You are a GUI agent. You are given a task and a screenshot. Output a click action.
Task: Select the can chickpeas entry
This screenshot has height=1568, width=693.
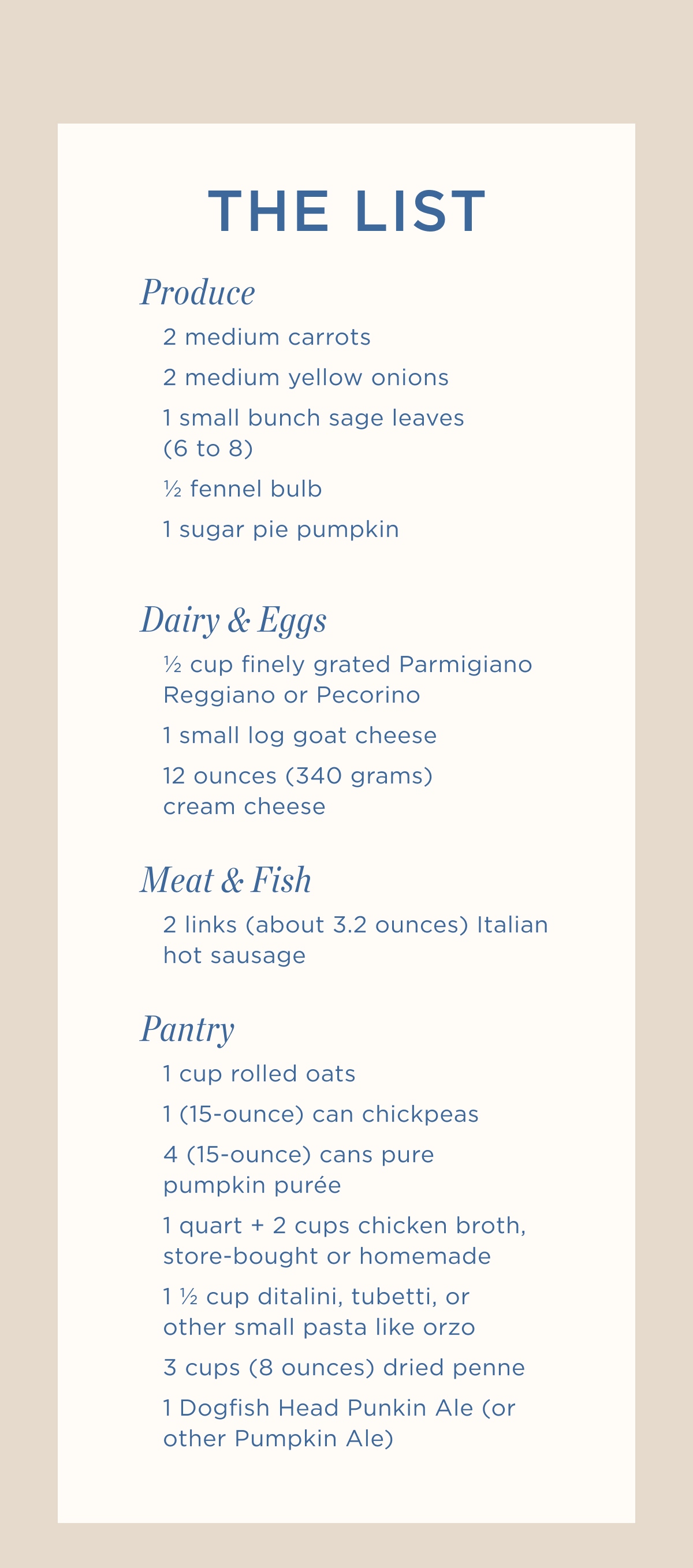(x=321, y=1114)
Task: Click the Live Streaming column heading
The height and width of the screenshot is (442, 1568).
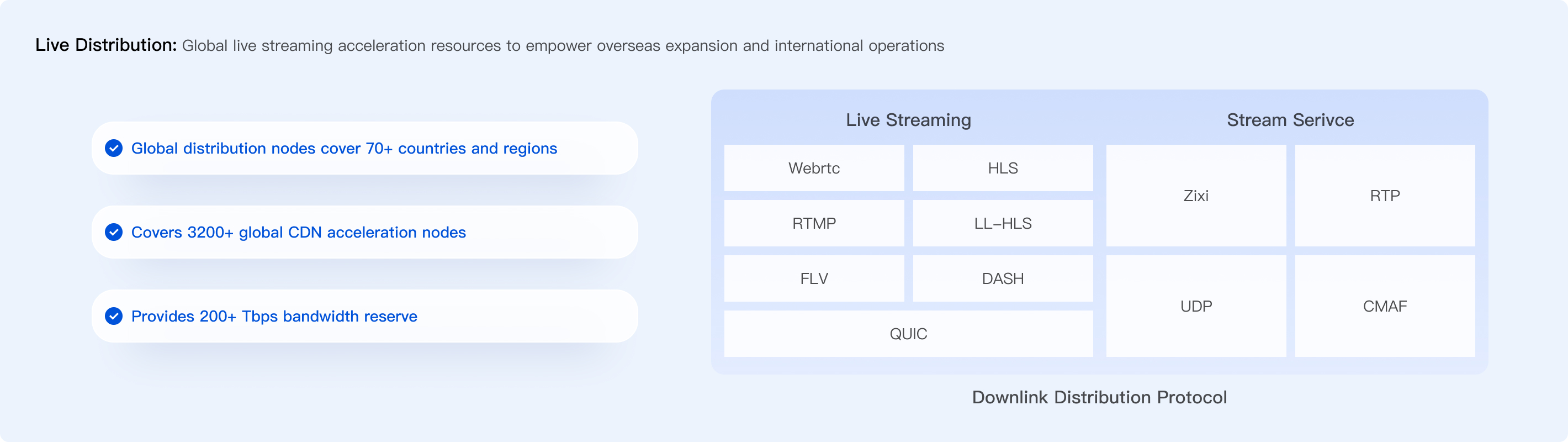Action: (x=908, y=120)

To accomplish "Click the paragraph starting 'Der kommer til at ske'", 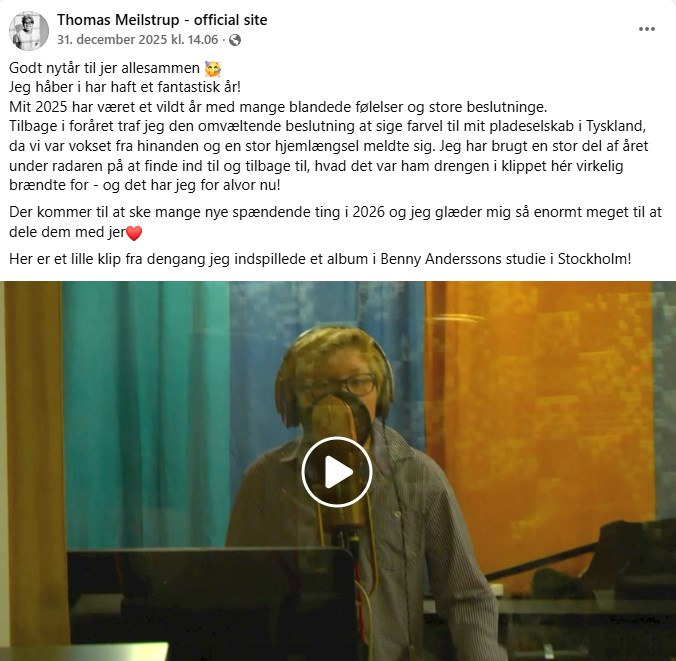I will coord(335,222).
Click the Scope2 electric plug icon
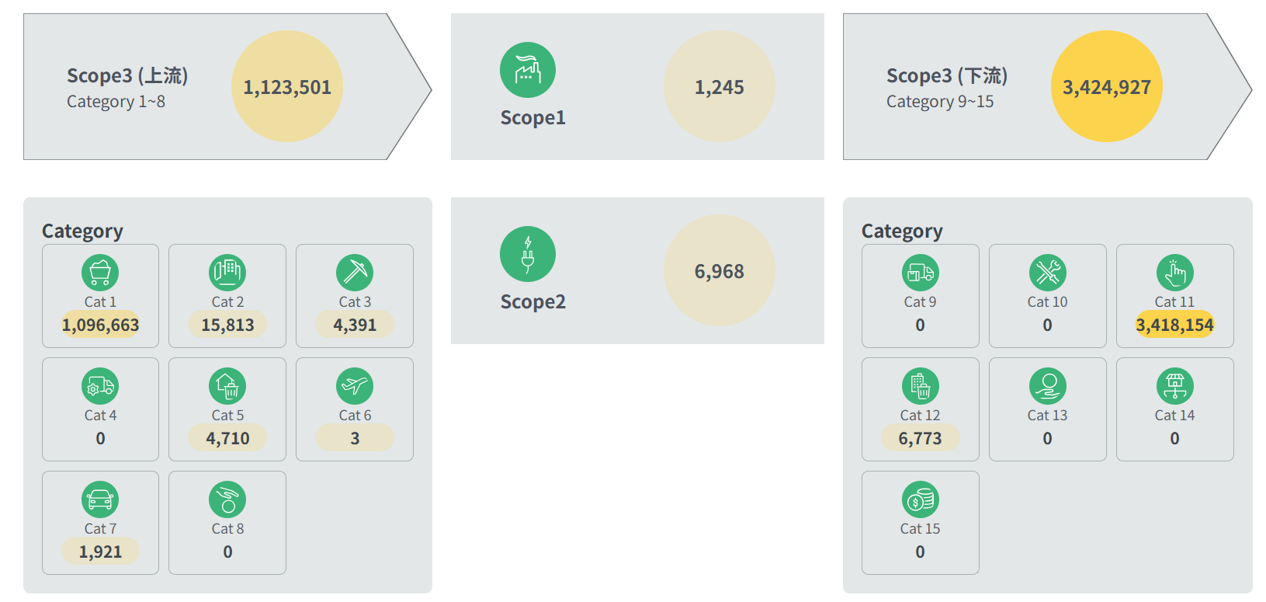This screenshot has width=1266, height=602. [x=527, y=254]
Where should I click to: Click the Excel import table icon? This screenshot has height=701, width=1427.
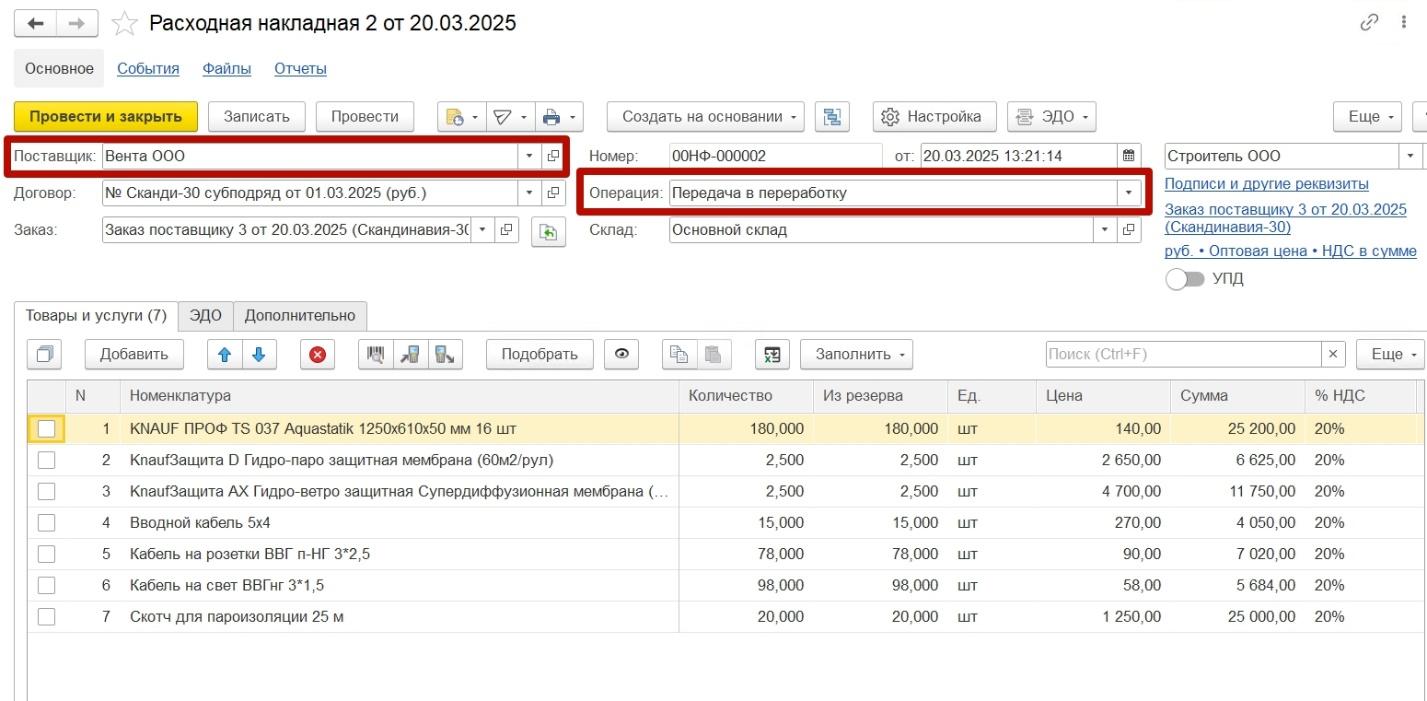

**Task instructions:**
The lines from the one containing "Click the Scope2 electric plug icon" through the last line of the entries are to be copied exactly, both ends included, and the pictures are to be omitted.

**Response to the task:**
Click the Scope2 electric plug icon
This screenshot has width=1266, height=602. [x=527, y=254]
Where should I click to: Click the Excel import table icon? This screenshot has height=701, width=1427.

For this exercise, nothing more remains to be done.